Look for the string "blue" in the listing below and copy every line in which it appears.

#### RECORDS TO USE

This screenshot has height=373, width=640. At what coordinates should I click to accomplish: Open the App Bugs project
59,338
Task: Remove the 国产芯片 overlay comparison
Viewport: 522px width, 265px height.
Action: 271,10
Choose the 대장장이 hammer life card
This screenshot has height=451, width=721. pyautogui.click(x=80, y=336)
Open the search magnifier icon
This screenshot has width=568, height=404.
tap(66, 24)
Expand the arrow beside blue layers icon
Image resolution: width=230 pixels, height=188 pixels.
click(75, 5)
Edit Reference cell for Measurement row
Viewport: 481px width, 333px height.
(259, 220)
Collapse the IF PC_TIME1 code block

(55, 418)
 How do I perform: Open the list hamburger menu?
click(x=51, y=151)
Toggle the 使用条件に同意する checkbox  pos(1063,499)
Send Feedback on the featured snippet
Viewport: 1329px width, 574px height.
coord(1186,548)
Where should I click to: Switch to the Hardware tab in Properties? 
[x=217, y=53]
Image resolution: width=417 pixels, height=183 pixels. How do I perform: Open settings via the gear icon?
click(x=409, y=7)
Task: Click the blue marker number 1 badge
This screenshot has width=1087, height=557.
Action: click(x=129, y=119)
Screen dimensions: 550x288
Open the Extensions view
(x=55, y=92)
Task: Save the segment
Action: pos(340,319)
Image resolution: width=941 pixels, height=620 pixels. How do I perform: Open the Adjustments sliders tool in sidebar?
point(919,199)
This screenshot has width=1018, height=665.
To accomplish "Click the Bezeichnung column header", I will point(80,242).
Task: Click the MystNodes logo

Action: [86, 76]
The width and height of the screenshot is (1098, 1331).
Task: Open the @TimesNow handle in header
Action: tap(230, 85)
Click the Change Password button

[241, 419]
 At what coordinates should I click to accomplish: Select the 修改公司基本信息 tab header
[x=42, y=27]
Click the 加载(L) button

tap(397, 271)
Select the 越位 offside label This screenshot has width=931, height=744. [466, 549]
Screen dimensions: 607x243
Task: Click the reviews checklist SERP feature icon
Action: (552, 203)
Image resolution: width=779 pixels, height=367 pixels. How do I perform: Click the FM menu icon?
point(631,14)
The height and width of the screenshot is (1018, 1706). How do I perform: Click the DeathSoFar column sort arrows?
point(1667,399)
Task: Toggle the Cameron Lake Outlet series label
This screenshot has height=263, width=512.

########

__RESULT OF THIS TASK__:
Expand the arrow beside blue layers icon
Task: Click the blue marker number 1 badge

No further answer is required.